What to work on: From the entries below, transcribe exactly the lines between the line holding "Where should I click to: Switch" and the line holding "Given: Click the pay date bank building icon", inclusive; skip all other lines.

━━ Listed records ━━

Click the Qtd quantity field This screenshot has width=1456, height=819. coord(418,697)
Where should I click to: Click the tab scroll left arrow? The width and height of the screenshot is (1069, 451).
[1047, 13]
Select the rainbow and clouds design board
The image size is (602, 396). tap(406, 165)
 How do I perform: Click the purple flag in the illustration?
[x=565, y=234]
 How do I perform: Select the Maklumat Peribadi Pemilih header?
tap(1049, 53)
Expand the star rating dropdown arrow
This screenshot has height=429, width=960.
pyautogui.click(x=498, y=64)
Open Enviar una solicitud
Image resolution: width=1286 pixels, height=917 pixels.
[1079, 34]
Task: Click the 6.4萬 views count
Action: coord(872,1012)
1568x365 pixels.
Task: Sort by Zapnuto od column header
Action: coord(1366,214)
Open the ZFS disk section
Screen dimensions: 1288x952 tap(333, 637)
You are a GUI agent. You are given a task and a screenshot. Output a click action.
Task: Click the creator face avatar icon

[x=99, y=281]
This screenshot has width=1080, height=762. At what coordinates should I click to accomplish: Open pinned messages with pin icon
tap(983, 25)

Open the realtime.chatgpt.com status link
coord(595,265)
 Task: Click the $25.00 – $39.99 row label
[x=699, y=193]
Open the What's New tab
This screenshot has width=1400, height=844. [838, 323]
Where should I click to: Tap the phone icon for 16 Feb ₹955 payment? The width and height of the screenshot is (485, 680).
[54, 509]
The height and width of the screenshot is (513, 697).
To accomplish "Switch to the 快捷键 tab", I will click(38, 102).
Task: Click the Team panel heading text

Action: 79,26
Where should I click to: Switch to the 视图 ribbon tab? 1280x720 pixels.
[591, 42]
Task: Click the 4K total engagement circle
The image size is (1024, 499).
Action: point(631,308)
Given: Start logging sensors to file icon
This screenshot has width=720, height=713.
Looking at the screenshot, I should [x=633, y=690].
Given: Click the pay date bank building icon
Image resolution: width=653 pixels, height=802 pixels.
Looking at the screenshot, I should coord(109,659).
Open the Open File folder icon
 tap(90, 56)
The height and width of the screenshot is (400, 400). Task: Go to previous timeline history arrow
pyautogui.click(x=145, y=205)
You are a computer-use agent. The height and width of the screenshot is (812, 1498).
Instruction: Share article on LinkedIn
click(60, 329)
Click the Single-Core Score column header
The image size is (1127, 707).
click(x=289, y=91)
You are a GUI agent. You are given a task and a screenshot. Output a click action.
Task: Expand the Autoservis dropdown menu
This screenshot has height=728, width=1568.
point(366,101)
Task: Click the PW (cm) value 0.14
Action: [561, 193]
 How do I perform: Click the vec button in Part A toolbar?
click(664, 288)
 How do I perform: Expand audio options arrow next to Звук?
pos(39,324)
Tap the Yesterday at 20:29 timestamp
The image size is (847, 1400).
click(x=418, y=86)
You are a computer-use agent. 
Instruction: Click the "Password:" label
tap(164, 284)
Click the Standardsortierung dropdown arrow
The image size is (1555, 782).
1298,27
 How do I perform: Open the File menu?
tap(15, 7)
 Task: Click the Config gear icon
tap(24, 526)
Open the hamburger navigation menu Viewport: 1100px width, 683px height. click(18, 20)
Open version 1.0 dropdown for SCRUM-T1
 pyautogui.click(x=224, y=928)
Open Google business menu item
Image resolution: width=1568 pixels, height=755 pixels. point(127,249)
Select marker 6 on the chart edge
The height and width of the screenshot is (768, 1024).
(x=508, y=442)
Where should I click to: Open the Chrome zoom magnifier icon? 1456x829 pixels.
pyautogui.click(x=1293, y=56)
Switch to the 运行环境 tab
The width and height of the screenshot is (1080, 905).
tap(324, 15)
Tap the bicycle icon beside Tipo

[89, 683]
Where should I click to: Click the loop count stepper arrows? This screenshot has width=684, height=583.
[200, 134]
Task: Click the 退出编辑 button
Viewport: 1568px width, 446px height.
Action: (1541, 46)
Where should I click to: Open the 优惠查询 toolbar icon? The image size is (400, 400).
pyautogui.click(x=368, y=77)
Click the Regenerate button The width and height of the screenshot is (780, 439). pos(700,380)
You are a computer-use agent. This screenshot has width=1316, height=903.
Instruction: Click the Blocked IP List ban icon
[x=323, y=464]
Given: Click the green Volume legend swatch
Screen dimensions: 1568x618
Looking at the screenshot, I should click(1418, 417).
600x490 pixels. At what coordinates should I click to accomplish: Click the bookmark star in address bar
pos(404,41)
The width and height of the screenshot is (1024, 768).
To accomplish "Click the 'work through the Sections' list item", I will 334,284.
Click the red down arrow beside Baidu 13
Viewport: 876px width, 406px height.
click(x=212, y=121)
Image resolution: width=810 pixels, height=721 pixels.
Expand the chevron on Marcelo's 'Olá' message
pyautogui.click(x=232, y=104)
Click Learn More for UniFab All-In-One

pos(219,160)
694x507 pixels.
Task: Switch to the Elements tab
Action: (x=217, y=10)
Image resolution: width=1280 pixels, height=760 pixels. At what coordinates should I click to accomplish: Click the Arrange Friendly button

━━━

Expected answer:
Where should I click to: Switch to the 视图 ribbon tab? 1280x720 pixels.
[591, 42]
Task: Click the 4K total engagement circle
The image size is (1024, 499).
Action: point(631,308)
Given: Start logging sensors to file icon
This screenshot has width=720, height=713.
Looking at the screenshot, I should [x=633, y=690].
Given: Click the pay date bank building icon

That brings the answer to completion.